-- begin --

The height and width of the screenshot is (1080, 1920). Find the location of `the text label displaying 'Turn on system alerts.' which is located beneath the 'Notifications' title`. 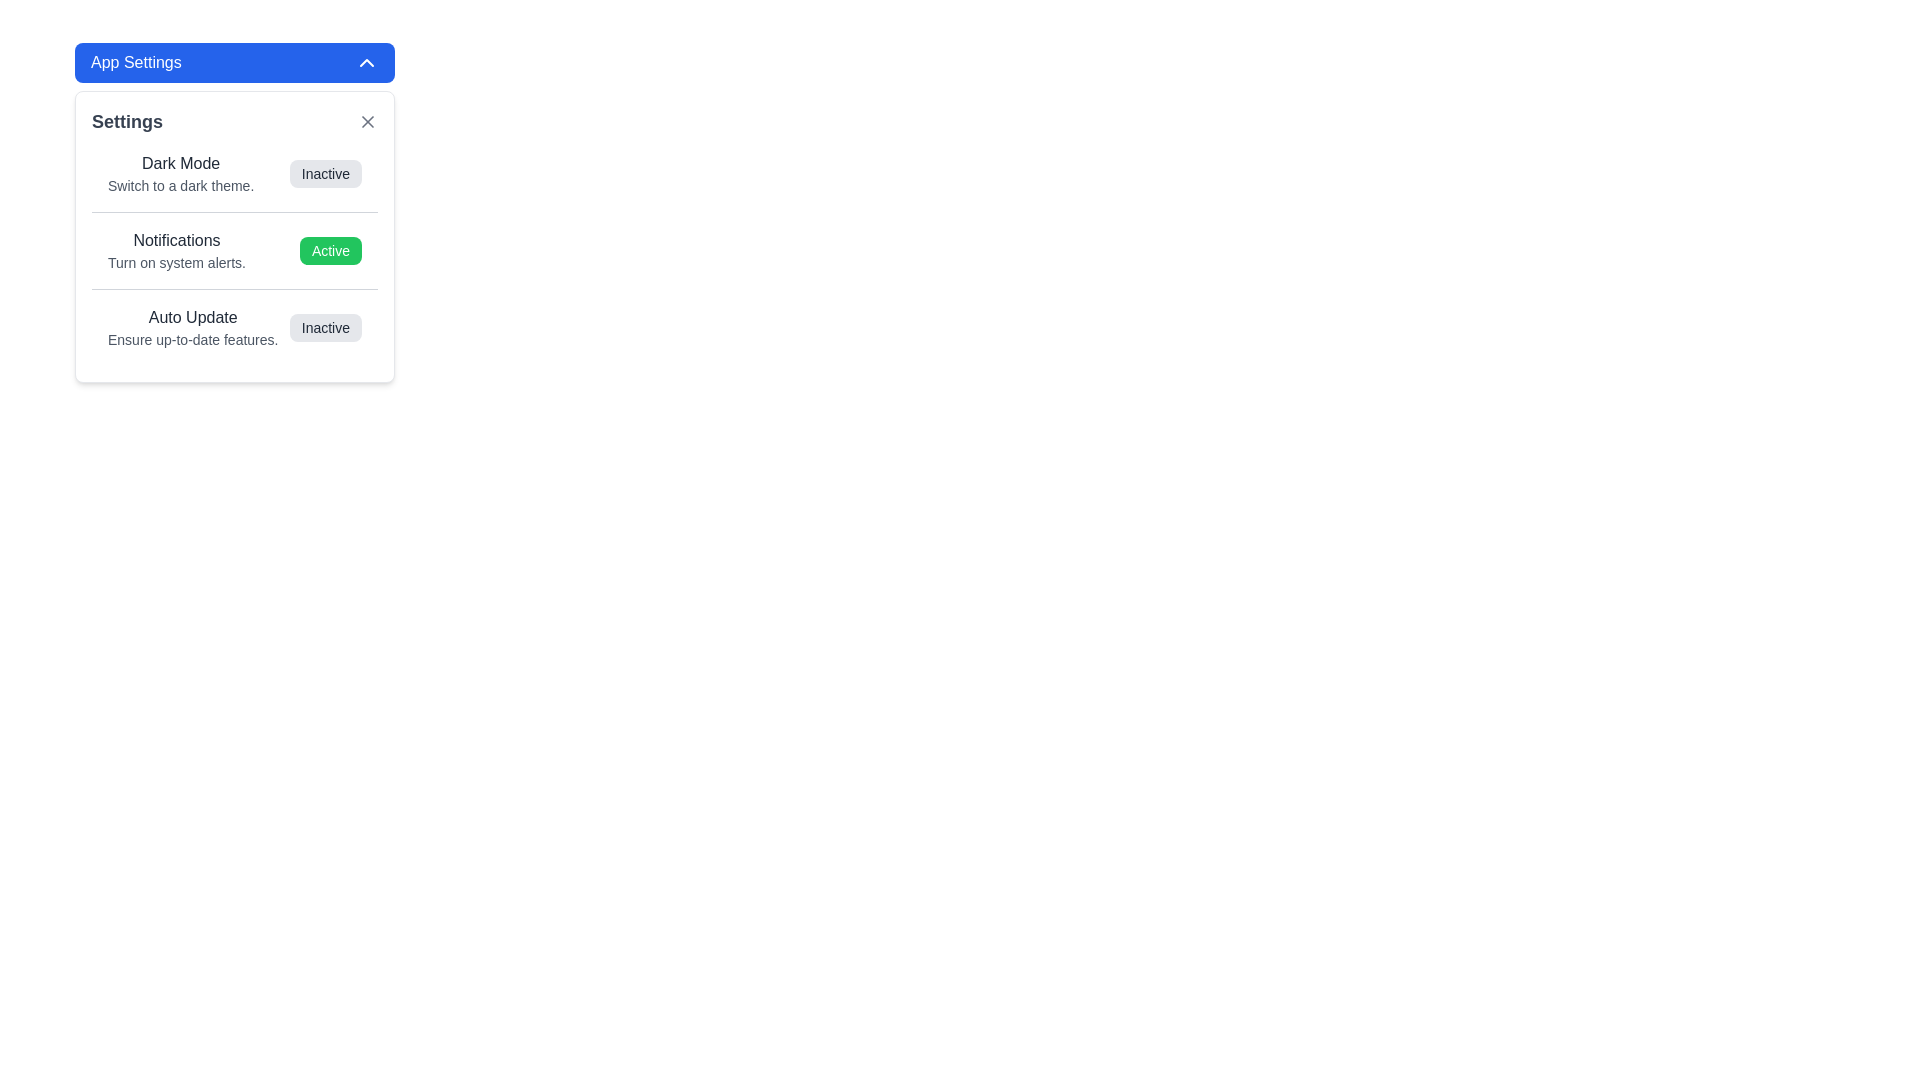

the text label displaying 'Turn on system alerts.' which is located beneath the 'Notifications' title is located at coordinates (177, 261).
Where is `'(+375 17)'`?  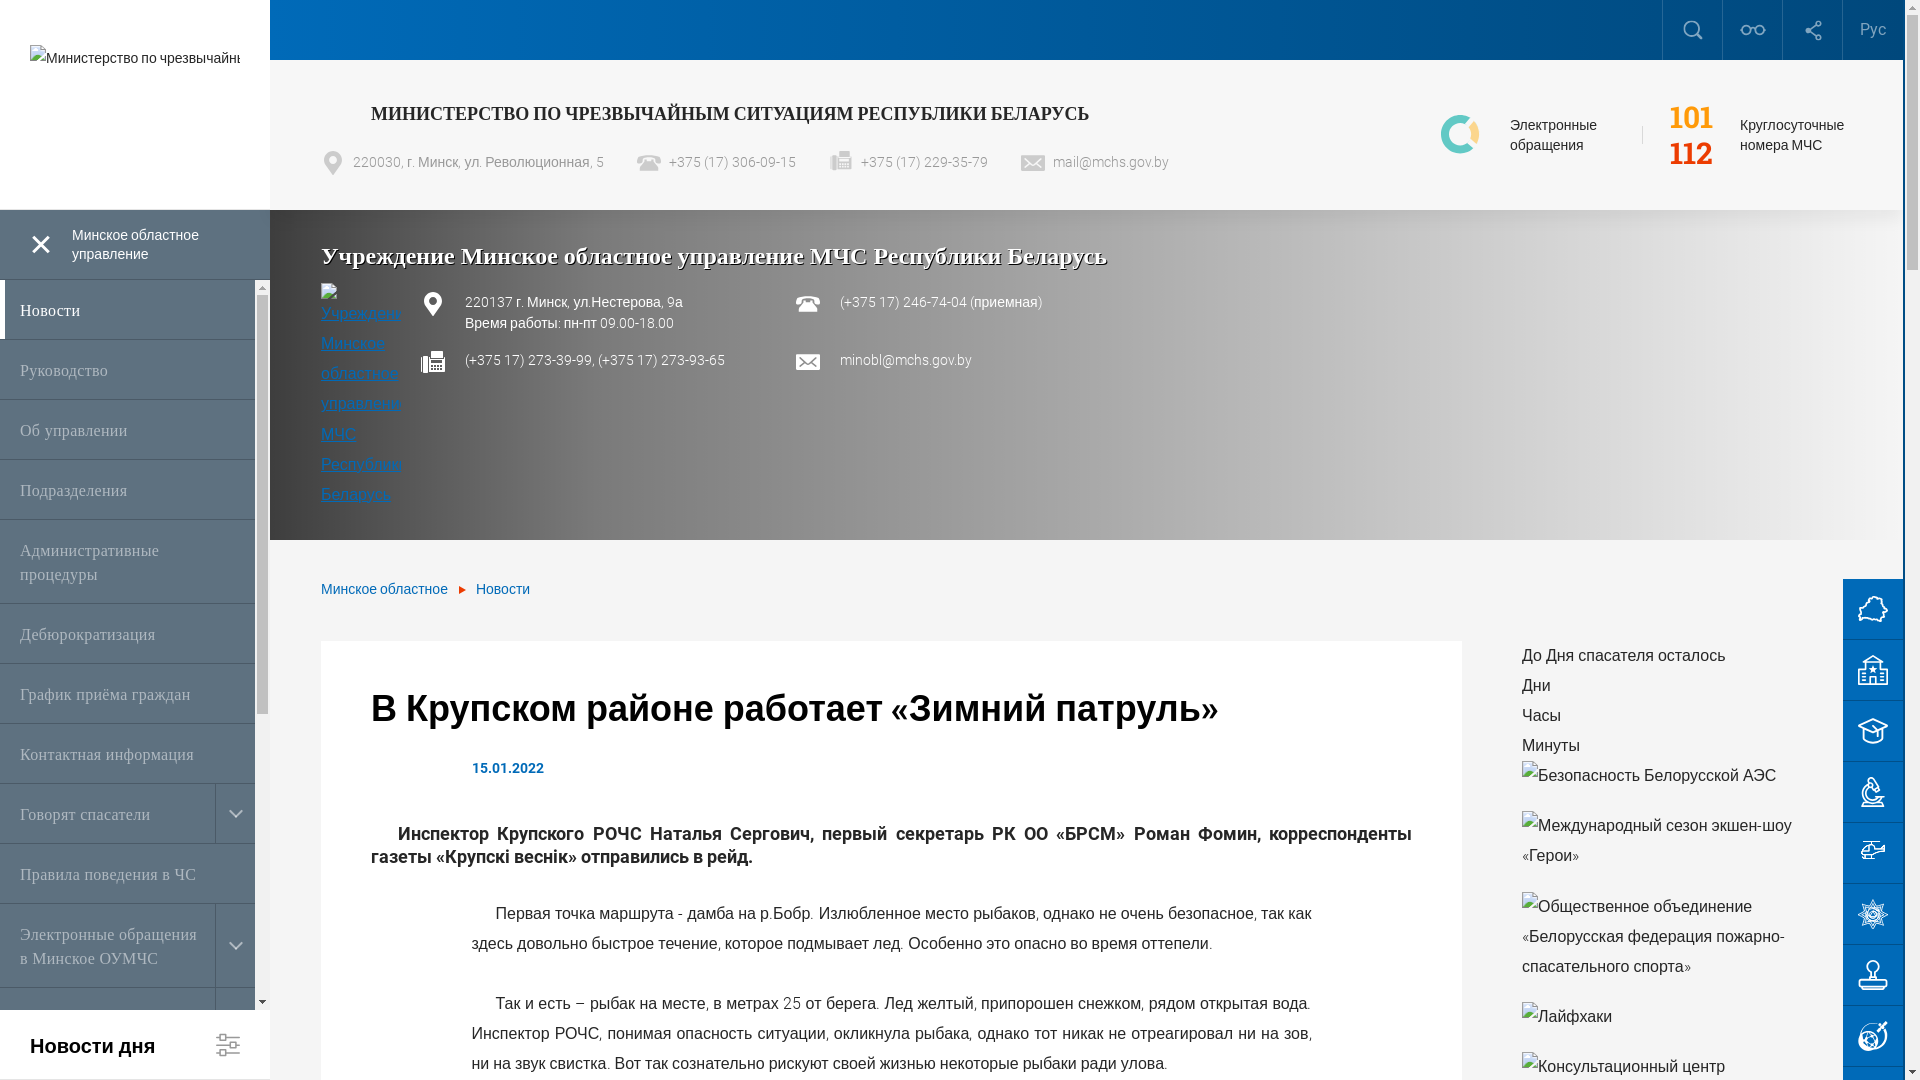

-- end --
-- begin --

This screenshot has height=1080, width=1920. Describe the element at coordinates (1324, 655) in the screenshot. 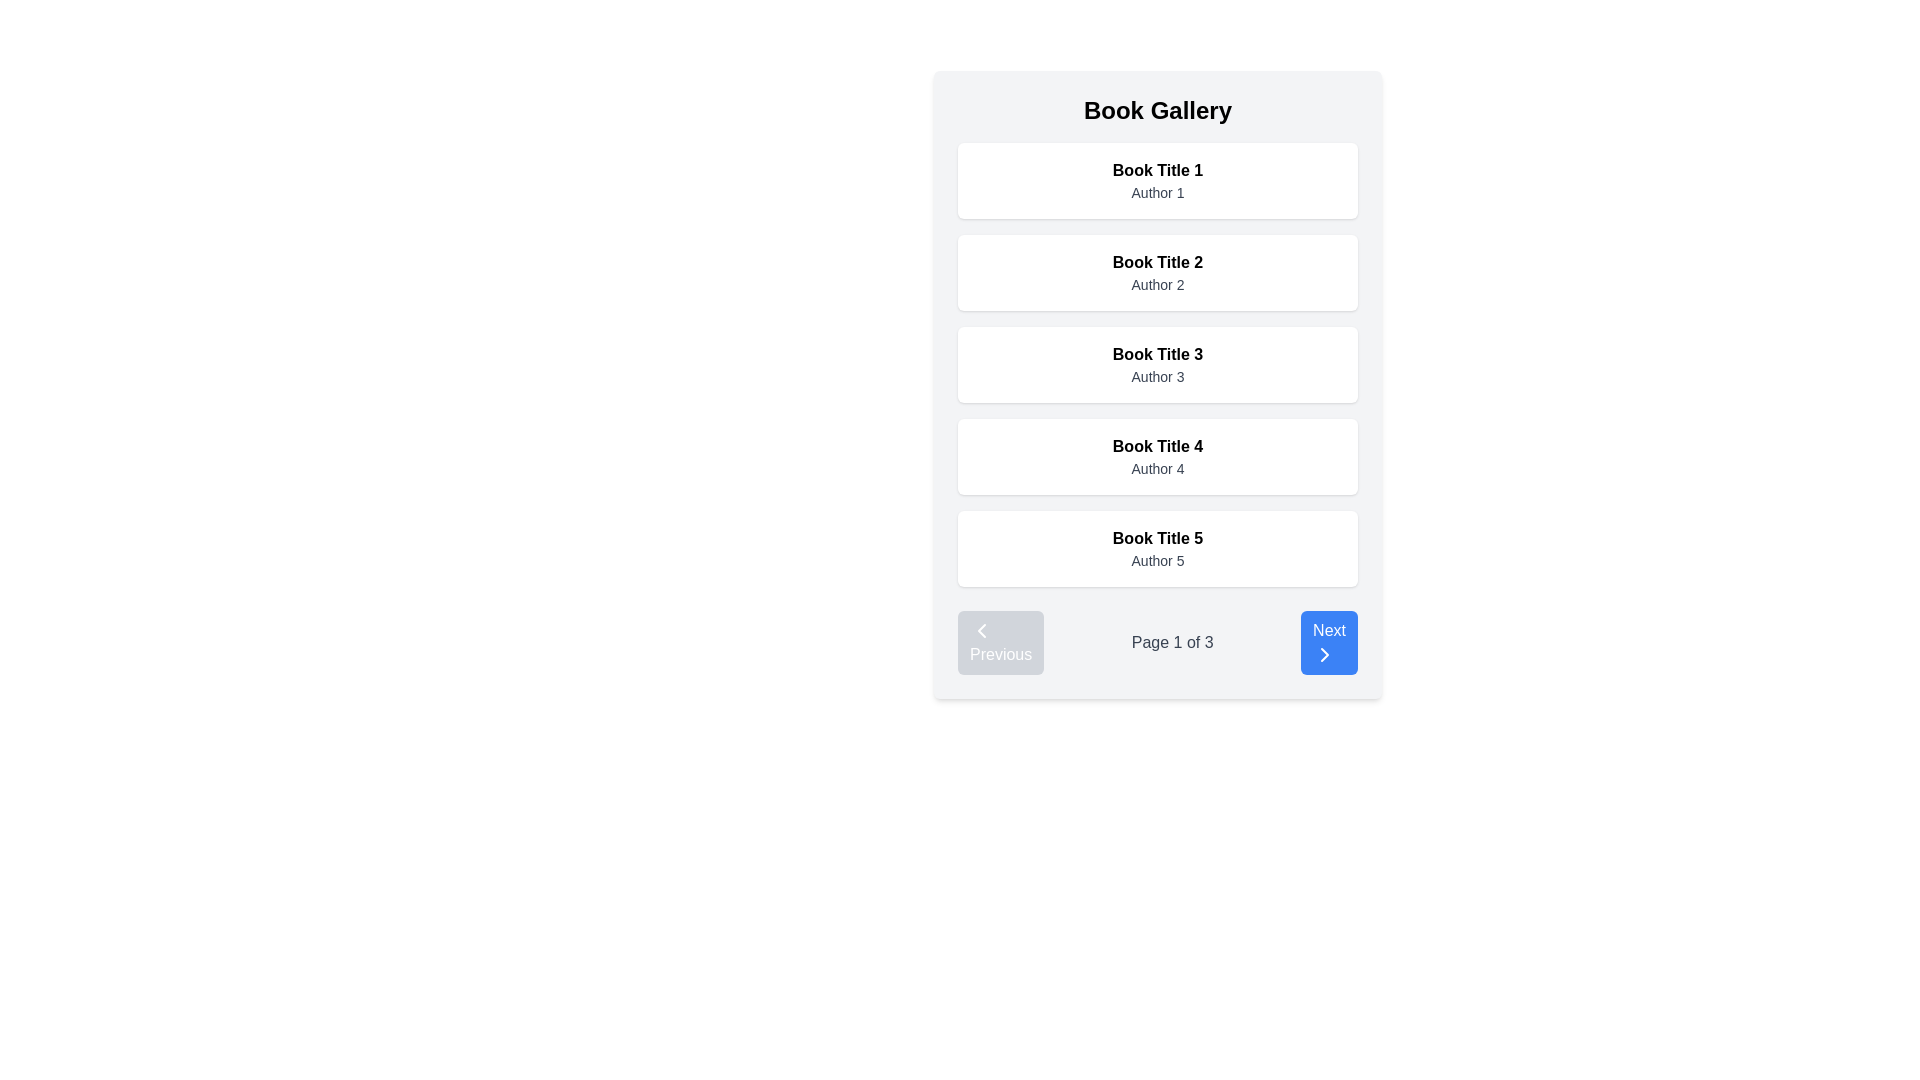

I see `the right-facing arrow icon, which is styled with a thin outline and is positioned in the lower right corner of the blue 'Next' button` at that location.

-- end --

▸ **OBJECTIVE**: Retype the lines from "This screenshot has" through "at that location." word for word, both ends included, and leave the pictures out.

▸ **WRITTEN SOLUTION**:
This screenshot has height=1080, width=1920. Describe the element at coordinates (1324, 655) in the screenshot. 

I see `the right-facing arrow icon, which is styled with a thin outline and is positioned in the lower right corner of the blue 'Next' button` at that location.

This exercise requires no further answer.